Personal information
- Born: 4 August 1867 Gothenburg, Sweden
- Died: 31 July 1944 (aged 76) Gothenburg, Sweden

Sport
- Sport: Athletics
- Event(s): 100 m, 200 m, discus throw, javelin throw
- Club: Simklubben S02, Göteborg

Achievements and titles
- Personal best(s): 100 m – 10.8 (1896) 200 m – 24.0 (1892) DT – 28.40 m (1894) JT – 42.95 m (1894)

= Harald Arbin =

Swedish all-round athlete (1867–1944)

Gustaf Harald Arbin (4 August 1867 – 31 July 1944) was a Swedish diver, track and field athlete, and rower. He competed in diving (10 m platform) at the 1908 and 1912 Summer Olympics and finished sixth in 1912.

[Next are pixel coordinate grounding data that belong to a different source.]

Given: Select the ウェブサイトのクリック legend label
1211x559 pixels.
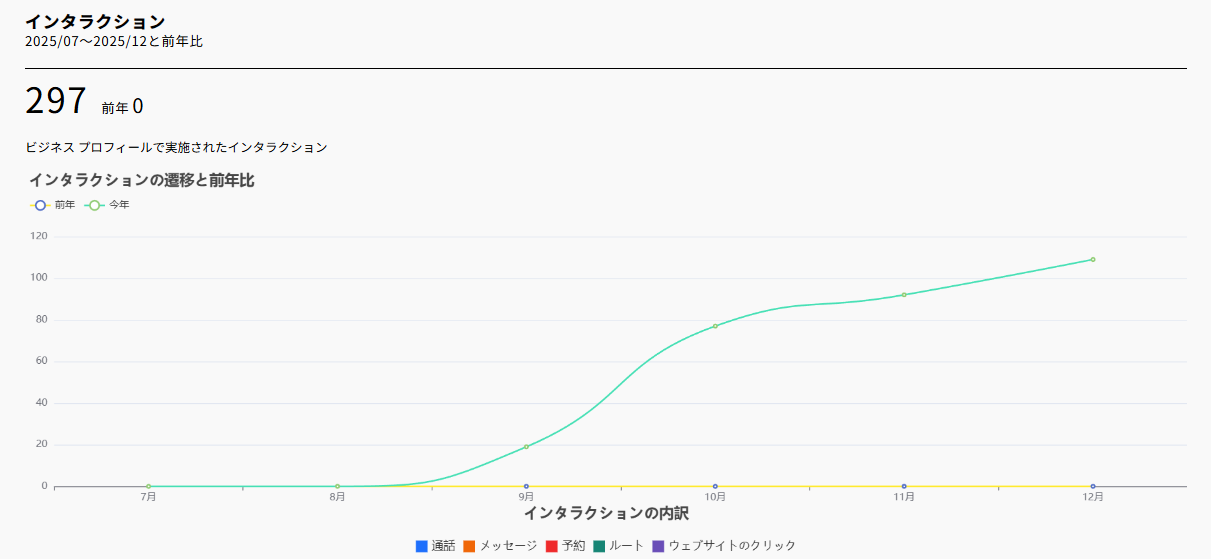Looking at the screenshot, I should click(x=732, y=546).
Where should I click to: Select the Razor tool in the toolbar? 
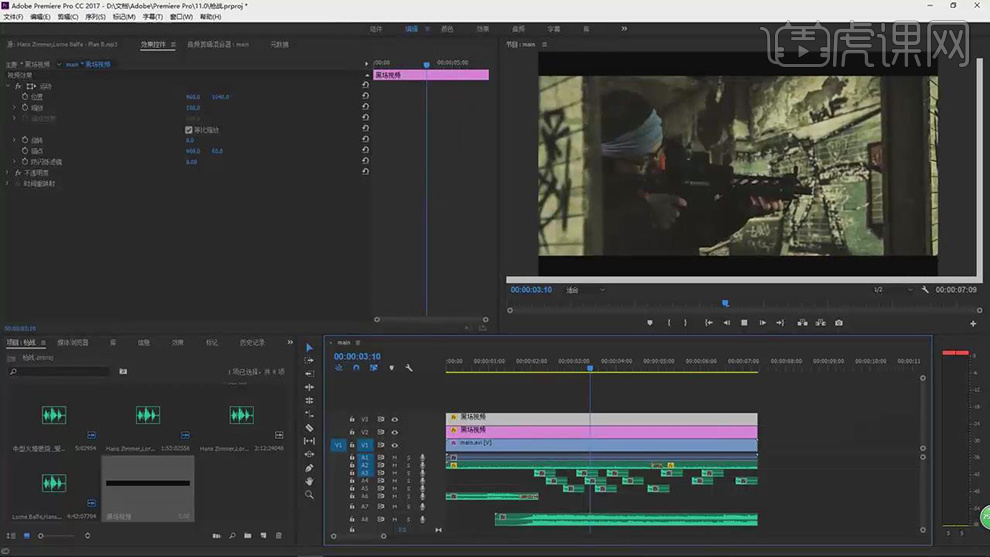(x=309, y=427)
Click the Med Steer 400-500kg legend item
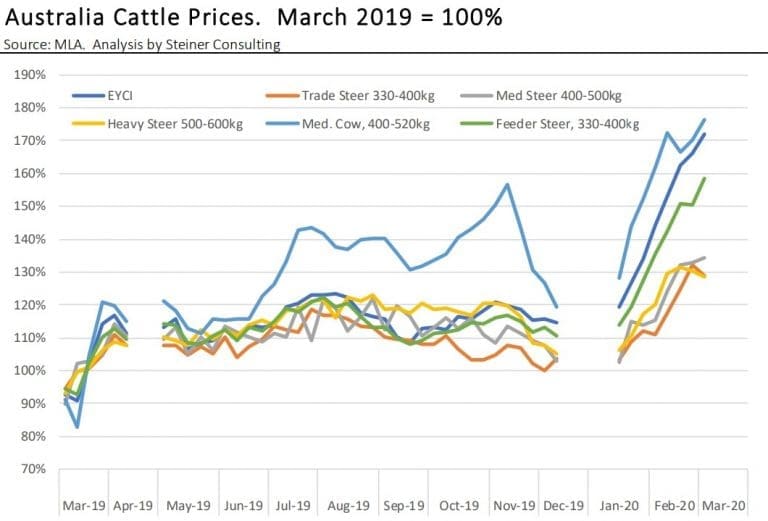Screen dimensions: 768x521 541,95
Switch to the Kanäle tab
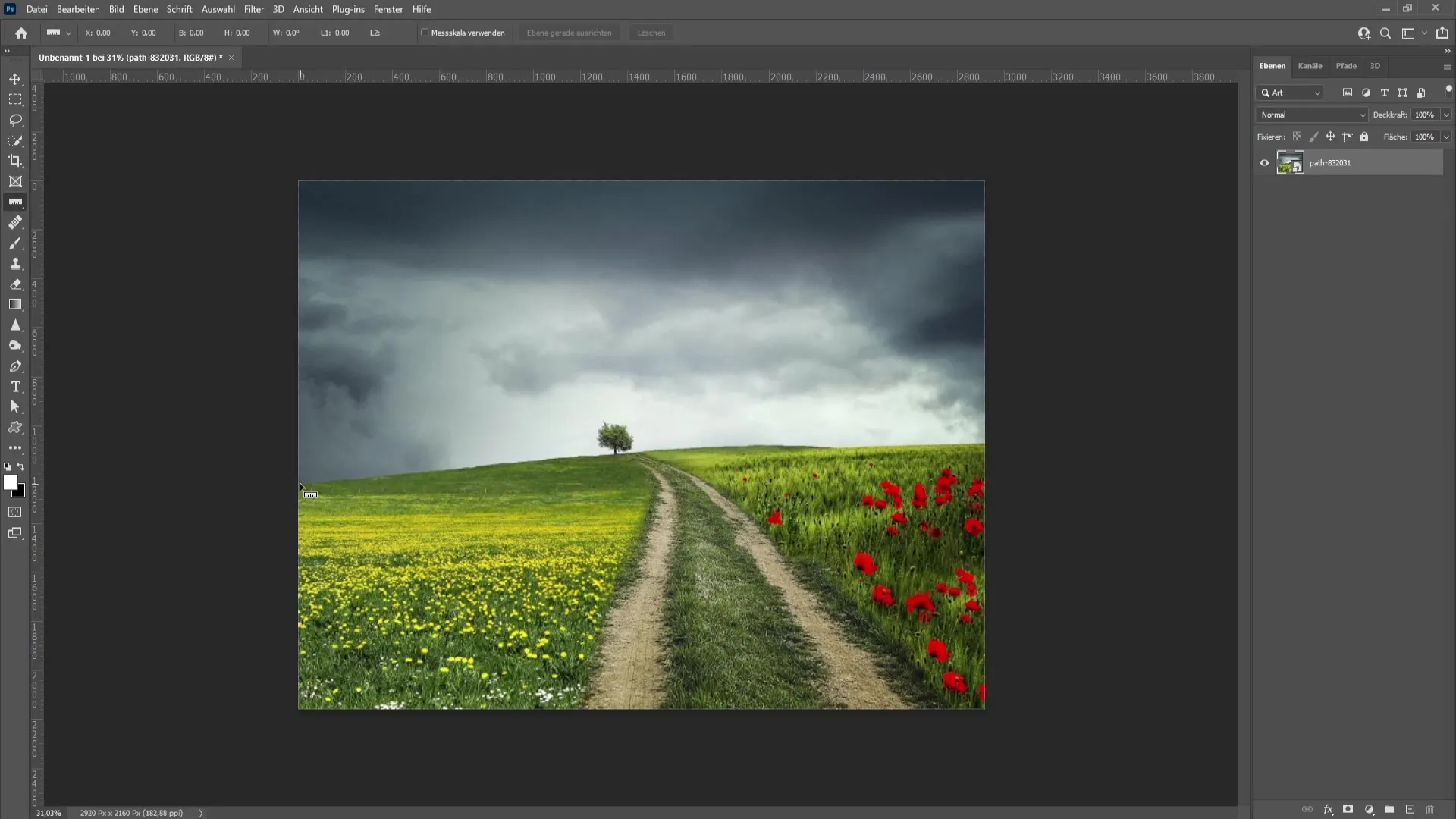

Arbin won Swedish titles in several track and field disciplines, including the 100 metres, 110 metres hurdles, long jump and javelin throw. He broke Swedish records in the 100 m (10.8 seconds), 200 metres (24 seconds) and the long jump (6.03 metres). His performance of 10.8 seconds for the 100 m, set in Helsingborg in 1896, ranked as an unofficial world record for the distance. This stood until 1906, when fellow Swede Knut Lindberg recorded a time of 10.6 seconds.